HiveOnline: Financial tools for small businesses based on trust
While most advanced economies take transferring and handling money for granted, it still represents a transformative way forward for many countries without the same financial infrastructure. Low-cost mobile banking represents an opportunity to make this happen and to achieve financial inclusion, along with supporting new business opportunities for developing countries where services are neither available nor affordable.
The blockchain start-up Hiveonline is building financial infrastructures from the ground up to serve the underserved – primarily in Africa. The Danish company’s blockchain infrastructure reflects modern thinking and is most likely how a banking system would look like if it was to be rebuilt today. With this infrastructure, Sofie Blakstad, founder and CEO of HiveOnline, is bringing financial inclusion through business management tools to one of poorest countries in the world, Niger, alongside the NGO ‘Care’.
The blockchain-based app Hiveonline has developed is taking the pain out of managing projects as a small business. Finding work, managing deliveries, and getting paid are all managed seamlessly with the app. What’s more, these are all implementable at a lower cost compared to infrastructure in advanced economies.
At the same time, the solution allows entrepreneurs to build a trust score to prove their reputation to new customers, partners, and stakeholders within the ecosystem.
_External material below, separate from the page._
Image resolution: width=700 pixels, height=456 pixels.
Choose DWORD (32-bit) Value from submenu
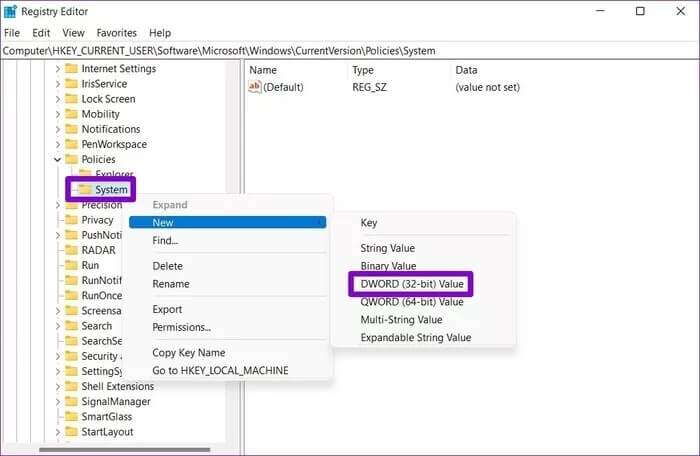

A trust score is kept on Hiveonline’s incorruptible blockchain, which encourages early payment and provides a guarantee of reliability to customers and potential partners.
GrowthBond: Hotwiring traditional capital market by funding advertising
It takes money to make money. And for digital companies, a lot of money is spent advertising on digital platforms like Facebook and Google. Ferdinand Kjærulf, the founder behind Growthbond, saw this first hand when he previously helped launch ‘Airhelp’, which first gained momentum when they got the funds to invest heavily in online advertising.
Moreover, worldwide, more than 70 million small- and medium-sized enterprises can’t access capital to fund their growth through advertising. Despite the fact that small businesses create the vast majority of jobs, 70 per cent of banking applications are denied and only a fraction succeeds in attracting investments from business angels or venture funds. Micro-loans have been added as a third way for small businesses – especially in emerging markets – but this solution is also time-consuming and only available for the lucky few.
In the end, the small businesses that succeed in raising capital spend a large portion of it on digital marketing. So instead of wasting time looking for capital to expand their business, GrowthBond has created a solution that allows business owners to skip the capital raising step and apply for 20,000, which can only be spend on digital advertising.
GrowthBond makes the process lean and fast by requiring businesses to connect their Facebook and Google accounts, along with their payment gateways to the platform. This allows GrowthBond to calculate the businesses return on advertising investment, which makes it easy for investors to assess their return when investing. And after raising advertising-capital through the platform, the small business is paired with an expert in online marketing to make the capital work more efficiently.
While the solution is aimed at every small business around the globe with an active Facebook page, emerging markets might be able to benefit the most from the platform. In some of those markets, Facebook accounts for 80 per cent of all internet traffic, and 60 per cent of the populations can be reached through the social platform.
The platform has already gained financing from both the UN and EU to enrol its service in Kenya, Gambia, and Palestine. Furthermore, the start-up has secured lending capital from 90 private investors through the crowd financing platform Lendino.
Ultimately this has the potential to create a better and more efficient capital market, where businesses’ marketing and sales data is available to investors in real time. Furthermore, it can make capital available for businesses in Africa, Asia, and the Middle East.